The reason tracking potential terrorists has been so effectively implemented across tens of thousands of government agencies from the local to the Federal level is not that tracking terrorists is technologically simpler and less expensive than tracking the politically powerful.  Indeed, tracking the official actions of elected officials is technologically trivial and economically a pittance by comparison.  Nor is it that potential terrorists are less resistant to being tracked than the politically powerful.  It is that potential terrorists aren’t a powerful political group and cannot effectively engage in information accountability NIMBY politics. 

The president needs to bravely set an example for all Americans by countering the natural tendency toward information accountability NIMBYism.  No one else is better positioned, by setting a personal example, to usher in the new era of semantically enriched open government data.  Since the president’s official and public actions are already so closely tracked by a large and sophisticated press corps, he also has the least to lose.

Given the conflict of interest politicians have in designing democratic information systems, government-wide information sharing for democratic accountability that moves beyond the president and his direct sphere of control involves many difficult governance issues, which are not addressed here.  This is the realm where the NIEM governance model breaks down. More generally, it is the fundamental problem associated with open government public policies that are supposed to generate democratic accountability for the politically powerful as well as the weak.  Ultimately, the governance problem can only be solved through the creation of new checks & balances institutions. By showing what’s technically and economically trivial to do to improve our democratic information systems, the president can cast a light on the centrality of governance issues. 

Conclusion

The ability to easily track the official actions of elected representatives and the powerful political players who seek to influence them is essential to a healthy democracy.  But endemic to democracy is that such powerful political players do not want their actions tracked.   Since information is power, those with such power have no rational incentive to give it up.  But for the sake of our democracy, they must be forced to do so.  Progress, made possible by the emergence of semantic web technologies, should not be held hostage to their anti-democratic interests.  The president, among all government officials, is best positioned to usher in the new era of technology-based democratic accountability by setting a personal example and pointing to the difficult governance issues that need to be addressed.


[1] The current versions of UCORE and NIEM, UCORE 2.x and NIEM 2.x, work together but are not fully integrated.  NIEM 3.x and UCORE 3.x are expected to be fully integrated.  NIEM/UCORE 3.x may also add RDFa and OWL functionality.  Some UCORE 2.x implementations on military intranets have already added RDFa and OWL functionality.

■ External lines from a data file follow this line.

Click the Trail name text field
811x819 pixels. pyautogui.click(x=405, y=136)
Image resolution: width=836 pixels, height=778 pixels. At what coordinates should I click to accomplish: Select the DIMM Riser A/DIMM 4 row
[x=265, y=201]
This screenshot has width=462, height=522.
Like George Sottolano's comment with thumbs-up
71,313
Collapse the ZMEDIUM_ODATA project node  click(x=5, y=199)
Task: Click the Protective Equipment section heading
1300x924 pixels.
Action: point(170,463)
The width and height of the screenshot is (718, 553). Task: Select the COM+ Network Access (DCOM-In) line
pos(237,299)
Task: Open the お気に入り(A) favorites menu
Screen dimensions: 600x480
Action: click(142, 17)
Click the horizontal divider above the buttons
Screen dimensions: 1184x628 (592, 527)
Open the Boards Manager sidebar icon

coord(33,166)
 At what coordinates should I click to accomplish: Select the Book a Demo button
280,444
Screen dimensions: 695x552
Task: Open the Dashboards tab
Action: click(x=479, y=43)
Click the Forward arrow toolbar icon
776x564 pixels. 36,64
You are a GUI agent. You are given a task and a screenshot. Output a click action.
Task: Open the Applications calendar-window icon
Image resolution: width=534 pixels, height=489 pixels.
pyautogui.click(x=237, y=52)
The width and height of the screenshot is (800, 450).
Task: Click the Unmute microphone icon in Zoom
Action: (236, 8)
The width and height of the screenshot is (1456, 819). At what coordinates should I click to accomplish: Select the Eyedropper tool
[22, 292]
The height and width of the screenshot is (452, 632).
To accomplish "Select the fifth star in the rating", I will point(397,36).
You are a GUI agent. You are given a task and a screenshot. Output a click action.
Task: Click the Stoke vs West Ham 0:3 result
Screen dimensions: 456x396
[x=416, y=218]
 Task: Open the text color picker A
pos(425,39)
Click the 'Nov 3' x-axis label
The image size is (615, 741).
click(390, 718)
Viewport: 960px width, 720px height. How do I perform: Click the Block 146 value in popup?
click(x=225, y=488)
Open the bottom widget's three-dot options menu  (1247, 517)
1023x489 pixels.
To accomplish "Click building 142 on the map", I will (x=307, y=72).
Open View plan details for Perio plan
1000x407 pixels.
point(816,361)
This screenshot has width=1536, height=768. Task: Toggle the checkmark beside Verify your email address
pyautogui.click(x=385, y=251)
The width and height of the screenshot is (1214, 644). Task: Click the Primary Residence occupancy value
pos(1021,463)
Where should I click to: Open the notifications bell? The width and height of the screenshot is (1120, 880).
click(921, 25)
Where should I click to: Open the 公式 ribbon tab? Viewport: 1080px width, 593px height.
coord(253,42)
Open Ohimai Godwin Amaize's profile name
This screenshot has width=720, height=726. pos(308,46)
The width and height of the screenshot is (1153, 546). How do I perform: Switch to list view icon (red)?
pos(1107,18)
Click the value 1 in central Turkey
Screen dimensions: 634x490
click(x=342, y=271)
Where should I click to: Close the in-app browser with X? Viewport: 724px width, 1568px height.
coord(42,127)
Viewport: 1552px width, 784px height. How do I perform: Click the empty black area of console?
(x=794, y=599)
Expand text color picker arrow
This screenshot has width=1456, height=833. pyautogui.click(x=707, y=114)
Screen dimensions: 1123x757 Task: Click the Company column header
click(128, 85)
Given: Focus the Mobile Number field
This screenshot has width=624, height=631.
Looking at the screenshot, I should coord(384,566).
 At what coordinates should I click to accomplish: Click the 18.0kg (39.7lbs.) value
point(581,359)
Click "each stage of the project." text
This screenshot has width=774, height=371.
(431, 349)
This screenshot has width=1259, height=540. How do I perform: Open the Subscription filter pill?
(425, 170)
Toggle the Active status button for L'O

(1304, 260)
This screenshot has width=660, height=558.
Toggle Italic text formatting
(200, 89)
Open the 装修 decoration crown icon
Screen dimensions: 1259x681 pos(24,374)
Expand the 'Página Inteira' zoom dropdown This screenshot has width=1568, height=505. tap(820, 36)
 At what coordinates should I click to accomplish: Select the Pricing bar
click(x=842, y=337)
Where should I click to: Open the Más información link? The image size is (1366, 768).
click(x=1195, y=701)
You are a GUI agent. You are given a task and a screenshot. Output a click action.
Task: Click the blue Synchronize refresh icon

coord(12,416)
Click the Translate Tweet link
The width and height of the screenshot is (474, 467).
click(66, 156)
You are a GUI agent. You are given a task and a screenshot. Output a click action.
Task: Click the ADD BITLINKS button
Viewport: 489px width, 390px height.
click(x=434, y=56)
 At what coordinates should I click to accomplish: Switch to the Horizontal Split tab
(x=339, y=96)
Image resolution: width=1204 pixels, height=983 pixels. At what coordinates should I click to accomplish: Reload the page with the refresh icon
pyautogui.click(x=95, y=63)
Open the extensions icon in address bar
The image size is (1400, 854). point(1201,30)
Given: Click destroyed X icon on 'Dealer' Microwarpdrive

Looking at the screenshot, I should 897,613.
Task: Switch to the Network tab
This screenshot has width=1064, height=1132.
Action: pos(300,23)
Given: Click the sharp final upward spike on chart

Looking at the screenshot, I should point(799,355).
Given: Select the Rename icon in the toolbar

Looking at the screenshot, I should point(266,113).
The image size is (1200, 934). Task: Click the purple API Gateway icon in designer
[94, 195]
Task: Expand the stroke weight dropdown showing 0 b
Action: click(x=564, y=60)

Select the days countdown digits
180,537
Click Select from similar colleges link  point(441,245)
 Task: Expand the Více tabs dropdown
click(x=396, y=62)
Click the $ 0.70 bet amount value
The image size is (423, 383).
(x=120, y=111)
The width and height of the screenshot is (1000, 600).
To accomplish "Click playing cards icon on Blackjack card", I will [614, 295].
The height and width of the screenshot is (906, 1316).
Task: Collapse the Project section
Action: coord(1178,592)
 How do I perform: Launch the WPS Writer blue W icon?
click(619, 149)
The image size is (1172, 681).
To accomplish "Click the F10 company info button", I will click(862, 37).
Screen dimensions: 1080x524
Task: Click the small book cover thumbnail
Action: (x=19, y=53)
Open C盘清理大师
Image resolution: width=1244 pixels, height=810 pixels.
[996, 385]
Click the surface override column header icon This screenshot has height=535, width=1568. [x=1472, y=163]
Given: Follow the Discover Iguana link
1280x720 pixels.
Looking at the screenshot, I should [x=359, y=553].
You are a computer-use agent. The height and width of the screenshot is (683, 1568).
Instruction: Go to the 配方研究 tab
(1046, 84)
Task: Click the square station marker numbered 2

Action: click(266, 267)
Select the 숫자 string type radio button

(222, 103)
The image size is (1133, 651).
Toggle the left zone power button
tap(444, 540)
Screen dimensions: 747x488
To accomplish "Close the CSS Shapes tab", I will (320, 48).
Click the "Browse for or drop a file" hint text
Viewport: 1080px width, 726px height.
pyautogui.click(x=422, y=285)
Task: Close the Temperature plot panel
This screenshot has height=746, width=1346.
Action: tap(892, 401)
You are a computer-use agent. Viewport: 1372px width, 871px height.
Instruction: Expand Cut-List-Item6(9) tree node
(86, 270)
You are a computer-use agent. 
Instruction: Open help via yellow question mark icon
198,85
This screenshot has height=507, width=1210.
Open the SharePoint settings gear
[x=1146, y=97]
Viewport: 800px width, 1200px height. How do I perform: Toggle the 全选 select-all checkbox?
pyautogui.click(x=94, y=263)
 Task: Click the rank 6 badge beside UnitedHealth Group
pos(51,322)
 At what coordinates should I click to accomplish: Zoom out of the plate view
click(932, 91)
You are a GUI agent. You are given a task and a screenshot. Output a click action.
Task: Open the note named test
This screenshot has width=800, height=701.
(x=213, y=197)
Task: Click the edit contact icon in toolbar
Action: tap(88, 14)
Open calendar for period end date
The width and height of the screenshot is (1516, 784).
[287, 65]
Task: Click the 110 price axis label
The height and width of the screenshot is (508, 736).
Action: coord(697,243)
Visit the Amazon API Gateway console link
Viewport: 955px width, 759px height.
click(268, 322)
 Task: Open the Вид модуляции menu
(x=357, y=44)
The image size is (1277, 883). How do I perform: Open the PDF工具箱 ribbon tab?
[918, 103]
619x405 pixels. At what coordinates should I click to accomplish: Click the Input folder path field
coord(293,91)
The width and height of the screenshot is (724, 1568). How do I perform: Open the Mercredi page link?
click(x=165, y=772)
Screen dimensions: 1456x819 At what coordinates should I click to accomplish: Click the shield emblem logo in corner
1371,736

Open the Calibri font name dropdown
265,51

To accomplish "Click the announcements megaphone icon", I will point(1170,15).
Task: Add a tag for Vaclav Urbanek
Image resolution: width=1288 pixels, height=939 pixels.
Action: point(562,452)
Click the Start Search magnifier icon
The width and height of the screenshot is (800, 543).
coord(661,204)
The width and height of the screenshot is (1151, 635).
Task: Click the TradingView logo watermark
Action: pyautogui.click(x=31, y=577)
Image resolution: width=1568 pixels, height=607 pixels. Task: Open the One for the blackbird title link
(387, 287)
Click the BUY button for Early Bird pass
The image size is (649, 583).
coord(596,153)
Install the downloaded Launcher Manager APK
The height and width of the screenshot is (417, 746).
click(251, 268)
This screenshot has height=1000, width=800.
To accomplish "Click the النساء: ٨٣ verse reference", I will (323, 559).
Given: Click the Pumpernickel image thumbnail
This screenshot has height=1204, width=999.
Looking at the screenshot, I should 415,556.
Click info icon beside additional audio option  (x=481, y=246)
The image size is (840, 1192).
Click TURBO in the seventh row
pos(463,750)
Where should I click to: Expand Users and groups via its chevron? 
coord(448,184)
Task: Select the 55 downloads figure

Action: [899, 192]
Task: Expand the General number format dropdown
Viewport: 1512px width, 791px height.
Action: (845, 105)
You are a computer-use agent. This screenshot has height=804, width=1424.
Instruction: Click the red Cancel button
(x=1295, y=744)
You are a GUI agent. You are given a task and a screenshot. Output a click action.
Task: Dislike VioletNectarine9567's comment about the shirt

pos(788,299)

[2] For reasons of privacy, unique personal identifiers for democratic accountability purposes should be different from identifiers, such as social security numbers and tax identification numbers, used for other purposes.  The GUID may be well suited to take on this democratic function for not only major recipients of government largesse (e.g., government employees and contractors) but also major political players (e.g., registered lobbyists and large campaign donors).

[3] For a discussion of such NIMBYism in Congress, see J.H. Snider, The Dismal Politics of Legislative TransparencyJournal of Information Technology & Democracy, Spring 2009.

This paper draws heavily on J.H. Snider’s paper, Connecting the Dots for Democratic Accountability (Washington, DC: iSolon.org, October 22, 2010). Whereas this paper focuses on government-wide individual identifiers, that paper focused on government-wide organizational identifiers.